▸ **Task to complete**
Reproduce the mailing-list message below on the firewall3 ipset patch in full, word for word.

***** Document segment

[LEDE-DEV] [PATCH 5/7] firewall3: add UBUS support for ipset sections

Pierre Lebleu pme.lebleu at gmail.com
Wed May 3 00:20:43 PDT 2017


2017-05-03 3:54 GMT+02:00 Eric Luehrsen <ericluehrsen at hotmail.com>:
>
>
> On 05/02/2017 05:36 PM, Paul Oranje wrote:
>> Assignment within a condition is easily read by (dyslectic) humans as a test for equality (==) and is for that reason als better avoided.
>> Paul
>>
>>> Op 2 mei 2017, om 18:43 heeft Philip Prindeville <philipp_subx at redfish-solutions.com> het volgende geschreven:
>>>
>>>
>>>> On May 2, 2017, at 6:15 AM, Pierre Lebleu <pme.lebleu at gmail.com> wrote:
>>>>
>>>> Hi Philip,
>>>>
>>>> 2017-04-29 3:11 GMT+02:00 Philip Prindeville <philipp_subx at redfish-solutions.com>:
>>>> Inline…
>>>>
>>>>
>>>> [snip]
>>>>> +             if (!(ipset = fw3_alloc_ipset(state)))
>>>>
>>>>
>>>> Minor nit…  Assignments inside of conditionals are a bear to step through in a debugger like GDB.

**********
***** Collected data

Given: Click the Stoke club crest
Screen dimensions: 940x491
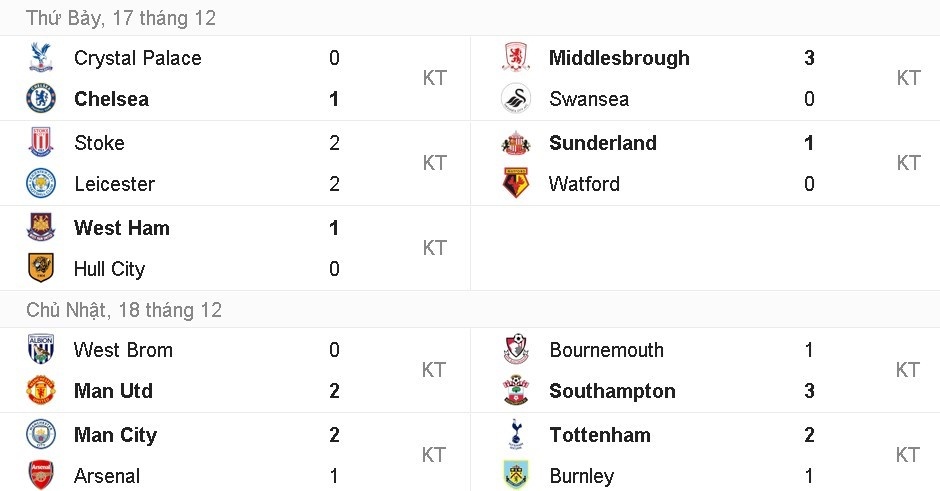Looking at the screenshot, I should [x=41, y=143].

**********

▸ **Output for this task**
[LEDE-DEV] [PATCH 5/7] firewall3: add UBUS support for ipset sections

Pierre Lebleu pme.lebleu at gmail.com
Wed May 3 00:20:43 PDT 2017


2017-05-03 3:54 GMT+02:00 Eric Luehrsen <ericluehrsen at hotmail.com>:
>
>
> On 05/02/2017 05:36 PM, Paul Oranje wrote:
>> Assignment within a condition is easily read by (dyslectic) humans as a test for equality (==) and is for that reason als better avoided.
>> Paul
>>
>>> Op 2 mei 2017, om 18:43 heeft Philip Prindeville <philipp_subx at redfish-solutions.com> het volgende geschreven:
>>>
>>>
>>>> On May 2, 2017, at 6:15 AM, Pierre Lebleu <pme.lebleu at gmail.com> wrote:
>>>>
>>>> Hi Philip,
>>>>
>>>> 2017-04-29 3:11 GMT+02:00 Philip Prindeville <philipp_subx at redfish-solutions.com>:
>>>> Inline…
>>>>
>>>>
>>>> [snip]
>>>>> +             if (!(ipset = fw3_alloc_ipset(state)))
>>>>
>>>>
>>>> Minor nit…  Assignments inside of conditionals are a bear to step through in a debugger like GDB.